**What the exercise asks**: Of the records that follow, copy only the lines from the line containing "Instruction: Open キャンペーン一覧はこちら link" to the line containing "483x514 pixels.", both included, exactly as written.

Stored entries
.....

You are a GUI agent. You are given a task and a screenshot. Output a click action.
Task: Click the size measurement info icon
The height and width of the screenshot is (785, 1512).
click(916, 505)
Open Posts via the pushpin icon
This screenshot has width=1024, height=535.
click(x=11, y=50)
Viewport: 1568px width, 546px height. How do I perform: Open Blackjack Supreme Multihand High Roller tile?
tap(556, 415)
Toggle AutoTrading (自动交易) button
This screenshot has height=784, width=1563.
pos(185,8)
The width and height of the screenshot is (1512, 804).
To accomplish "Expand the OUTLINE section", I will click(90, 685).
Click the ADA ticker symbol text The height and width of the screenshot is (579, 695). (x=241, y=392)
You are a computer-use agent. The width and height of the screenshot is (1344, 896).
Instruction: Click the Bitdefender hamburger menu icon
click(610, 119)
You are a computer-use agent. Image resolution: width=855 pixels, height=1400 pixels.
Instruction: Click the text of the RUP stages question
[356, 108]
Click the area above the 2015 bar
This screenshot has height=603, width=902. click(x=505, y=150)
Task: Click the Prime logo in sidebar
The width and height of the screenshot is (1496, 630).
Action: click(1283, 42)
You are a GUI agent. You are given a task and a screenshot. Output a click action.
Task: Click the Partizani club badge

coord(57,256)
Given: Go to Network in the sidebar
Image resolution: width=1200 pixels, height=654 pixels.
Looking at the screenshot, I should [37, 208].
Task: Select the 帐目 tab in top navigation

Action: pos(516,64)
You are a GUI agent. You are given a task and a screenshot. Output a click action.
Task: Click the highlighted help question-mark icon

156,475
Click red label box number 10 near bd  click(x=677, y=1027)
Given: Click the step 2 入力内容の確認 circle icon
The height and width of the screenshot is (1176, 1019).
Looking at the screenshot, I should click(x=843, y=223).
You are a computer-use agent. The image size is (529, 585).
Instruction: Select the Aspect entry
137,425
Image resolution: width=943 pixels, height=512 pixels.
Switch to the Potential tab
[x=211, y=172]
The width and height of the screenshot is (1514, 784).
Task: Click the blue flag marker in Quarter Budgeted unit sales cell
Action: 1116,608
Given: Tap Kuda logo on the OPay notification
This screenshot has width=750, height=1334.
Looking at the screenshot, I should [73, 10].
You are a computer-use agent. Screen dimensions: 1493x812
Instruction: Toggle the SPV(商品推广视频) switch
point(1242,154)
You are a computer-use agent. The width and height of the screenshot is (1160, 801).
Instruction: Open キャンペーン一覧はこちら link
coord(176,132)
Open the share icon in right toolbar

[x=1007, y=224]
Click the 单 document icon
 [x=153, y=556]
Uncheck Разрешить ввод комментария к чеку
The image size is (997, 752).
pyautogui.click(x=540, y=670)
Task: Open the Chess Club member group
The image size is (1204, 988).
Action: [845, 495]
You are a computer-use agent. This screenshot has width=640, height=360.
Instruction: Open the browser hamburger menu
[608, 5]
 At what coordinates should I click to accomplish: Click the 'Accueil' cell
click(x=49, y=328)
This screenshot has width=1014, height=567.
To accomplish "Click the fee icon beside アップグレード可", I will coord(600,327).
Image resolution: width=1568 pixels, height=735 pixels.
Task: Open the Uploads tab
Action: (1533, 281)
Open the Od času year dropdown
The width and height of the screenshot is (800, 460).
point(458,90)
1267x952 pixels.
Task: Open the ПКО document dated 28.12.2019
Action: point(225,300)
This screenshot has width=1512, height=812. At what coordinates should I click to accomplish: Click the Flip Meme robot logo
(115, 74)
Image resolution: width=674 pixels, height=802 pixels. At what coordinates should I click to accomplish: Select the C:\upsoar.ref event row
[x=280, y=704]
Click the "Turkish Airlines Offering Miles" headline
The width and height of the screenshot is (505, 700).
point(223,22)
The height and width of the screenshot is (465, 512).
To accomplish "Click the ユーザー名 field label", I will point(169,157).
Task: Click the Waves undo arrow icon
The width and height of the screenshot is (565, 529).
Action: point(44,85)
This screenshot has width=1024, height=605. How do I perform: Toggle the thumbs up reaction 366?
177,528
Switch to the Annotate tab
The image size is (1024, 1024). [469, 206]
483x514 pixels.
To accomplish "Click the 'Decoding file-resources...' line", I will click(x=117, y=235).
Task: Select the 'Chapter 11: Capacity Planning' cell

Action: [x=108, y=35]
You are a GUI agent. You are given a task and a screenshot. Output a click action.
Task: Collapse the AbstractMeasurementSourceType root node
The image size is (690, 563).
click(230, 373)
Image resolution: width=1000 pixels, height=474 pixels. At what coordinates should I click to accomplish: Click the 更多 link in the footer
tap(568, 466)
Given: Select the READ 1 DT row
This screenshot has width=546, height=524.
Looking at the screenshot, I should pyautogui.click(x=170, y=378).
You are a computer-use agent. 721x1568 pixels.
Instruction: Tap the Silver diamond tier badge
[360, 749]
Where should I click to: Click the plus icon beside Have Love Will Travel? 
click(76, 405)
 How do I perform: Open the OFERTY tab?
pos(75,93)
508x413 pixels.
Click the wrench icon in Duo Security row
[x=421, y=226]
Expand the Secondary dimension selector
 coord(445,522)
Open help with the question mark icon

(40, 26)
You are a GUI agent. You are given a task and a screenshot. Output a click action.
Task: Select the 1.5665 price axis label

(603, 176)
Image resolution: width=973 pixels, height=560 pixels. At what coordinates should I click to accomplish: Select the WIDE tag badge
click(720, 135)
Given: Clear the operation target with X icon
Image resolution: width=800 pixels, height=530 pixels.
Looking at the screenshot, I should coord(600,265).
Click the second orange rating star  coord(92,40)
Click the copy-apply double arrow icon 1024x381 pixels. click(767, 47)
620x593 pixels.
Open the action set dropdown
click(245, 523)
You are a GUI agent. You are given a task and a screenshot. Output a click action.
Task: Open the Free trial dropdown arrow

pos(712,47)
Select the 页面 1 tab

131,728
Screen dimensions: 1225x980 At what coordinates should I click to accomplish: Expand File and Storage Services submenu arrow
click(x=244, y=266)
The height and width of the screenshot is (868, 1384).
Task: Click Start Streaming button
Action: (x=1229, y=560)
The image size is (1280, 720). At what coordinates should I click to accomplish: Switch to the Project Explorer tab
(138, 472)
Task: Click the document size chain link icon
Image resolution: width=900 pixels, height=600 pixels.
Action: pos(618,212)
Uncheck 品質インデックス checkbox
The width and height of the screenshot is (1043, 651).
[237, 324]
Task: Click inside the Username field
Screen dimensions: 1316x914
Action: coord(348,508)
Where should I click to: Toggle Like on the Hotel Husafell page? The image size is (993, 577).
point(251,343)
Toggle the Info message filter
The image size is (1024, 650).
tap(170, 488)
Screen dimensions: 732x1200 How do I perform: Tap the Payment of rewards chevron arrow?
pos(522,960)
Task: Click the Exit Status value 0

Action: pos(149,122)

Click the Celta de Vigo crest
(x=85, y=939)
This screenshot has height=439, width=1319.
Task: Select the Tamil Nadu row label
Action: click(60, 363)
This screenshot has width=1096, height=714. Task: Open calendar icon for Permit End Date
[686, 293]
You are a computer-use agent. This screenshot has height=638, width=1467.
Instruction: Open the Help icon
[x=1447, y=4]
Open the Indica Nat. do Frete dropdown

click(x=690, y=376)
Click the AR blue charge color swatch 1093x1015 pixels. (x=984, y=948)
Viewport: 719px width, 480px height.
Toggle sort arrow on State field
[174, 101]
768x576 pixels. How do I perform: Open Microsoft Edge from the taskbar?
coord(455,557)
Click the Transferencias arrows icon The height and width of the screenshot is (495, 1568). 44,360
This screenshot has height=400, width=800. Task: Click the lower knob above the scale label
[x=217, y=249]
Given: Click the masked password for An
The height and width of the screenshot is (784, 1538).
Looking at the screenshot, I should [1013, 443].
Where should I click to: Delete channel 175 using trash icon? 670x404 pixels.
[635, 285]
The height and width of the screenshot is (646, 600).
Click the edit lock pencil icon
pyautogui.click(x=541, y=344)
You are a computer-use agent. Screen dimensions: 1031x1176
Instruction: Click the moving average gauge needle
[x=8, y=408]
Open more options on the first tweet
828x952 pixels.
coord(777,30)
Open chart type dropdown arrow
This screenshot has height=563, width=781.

.....

**Problem solution**:
Instruction: Open キャンペーン一覧はこちら link
coord(176,132)
Open the share icon in right toolbar

[x=1007, y=224]
Click the 单 document icon
 [x=153, y=556]
Uncheck Разрешить ввод комментария к чеку
The image size is (997, 752).
pyautogui.click(x=540, y=670)
Task: Open the Chess Club member group
The image size is (1204, 988).
Action: [845, 495]
You are a computer-use agent. This screenshot has width=640, height=360.
Instruction: Open the browser hamburger menu
[608, 5]
 At what coordinates should I click to accomplish: Click the 'Accueil' cell
click(x=49, y=328)
This screenshot has width=1014, height=567.
To accomplish "Click the fee icon beside アップグレード可", I will coord(600,327).
Image resolution: width=1568 pixels, height=735 pixels.
Task: Open the Uploads tab
Action: (1533, 281)
Open the Od času year dropdown
The width and height of the screenshot is (800, 460).
point(458,90)
1267x952 pixels.
Task: Open the ПКО document dated 28.12.2019
Action: point(225,300)
This screenshot has width=1512, height=812. At what coordinates should I click to accomplish: Click the Flip Meme robot logo
(115, 74)
Image resolution: width=674 pixels, height=802 pixels. At what coordinates should I click to accomplish: Select the C:\upsoar.ref event row
[x=280, y=704]
Click the "Turkish Airlines Offering Miles" headline
The width and height of the screenshot is (505, 700).
point(223,22)
The height and width of the screenshot is (465, 512).
To accomplish "Click the ユーザー名 field label", I will point(169,157).
Task: Click the Waves undo arrow icon
The width and height of the screenshot is (565, 529).
Action: point(44,85)
This screenshot has width=1024, height=605. How do I perform: Toggle the thumbs up reaction 366?
177,528
Switch to the Annotate tab
The image size is (1024, 1024). [469, 206]
483x514 pixels.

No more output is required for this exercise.